In his personal experience, he told the WSWS how his unit was short-staffed with monitor technicians (workers checking patients’ EKG and other vital data). “Several times nurses have to watch their own monitor, which is not safe because we get busy carrying out sensitive tasks and nobody ends up watching the monitors. This is very dangerous for the patient’s life.”

The WSWS asked this nurse what he thought of the recent agreement between Kaiser and the CNA last January, which was based on three principles, as Kaiser’s spokesperson outlined: decreasing pension obligations, reducing comprehensive benefits and making layoffs easier.

The nurse replied that he hopes that once the CNA becomes their representative, it will prove “stronger than the NUHW [which previously represented them], based on its reputation of ‘militancy.’”

Alicia, a Neonatal Intensive Care Unit (NICU) nurse, expressed concerns about temporary workers who aren’t sufficiently trained.

“At any given time, we have some 10 temporary employees assigned to our unit. They rotate in and out on the basis of 13-week contracts. Upper management establishes the standard and they have a relationship with American Mobile Traveling Nursing [a temp agency for nurses].

“They are the primary people covering staff today and tomorrow [during the strike]. They get paid three days even if they work one. Plus they get one-to-one patient [ratio]. Why can’t we? They were brought in today and they were oriented to be here for one day. If anything happens, they’ll blame it on us, the employees.”

Alicia is from Ohio and was a United Auto Workers member until 2009. Discussing the UAW’s role in the wage-cutting of auto workers in 2009, she said: “It’s ridiculous. The demands are going up as well as the cost of living. Teachers are an example. They’re stuffed with 36 kids per classroom, they’re paid less than a 12-year-old babysitter and they’re subject to standards tests, which means children are learning nothing.”
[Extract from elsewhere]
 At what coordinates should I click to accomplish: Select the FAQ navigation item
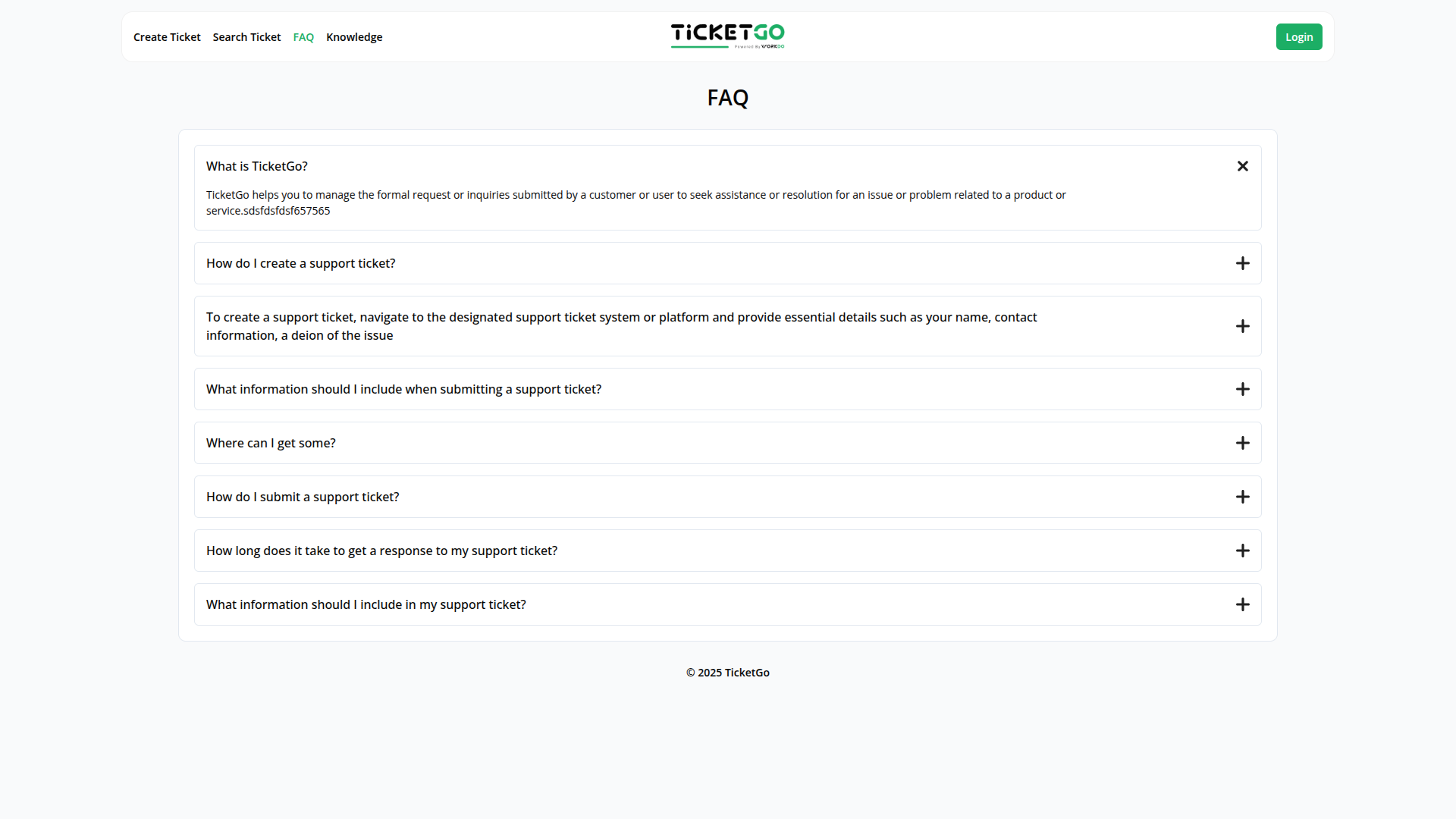click(303, 37)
Another nurse, who also wished to speak anonymously, said of the strike: “I see it as an effort not only for safe staffing, but also in the broader context of a fight for the middle class, for ordinary people who have been left out of this jobless recovery that seems to only have helped banks and CEOs, while the normal people still have to go to work two or three jobs. It’s important not just for our hospital, but for a broader mass.”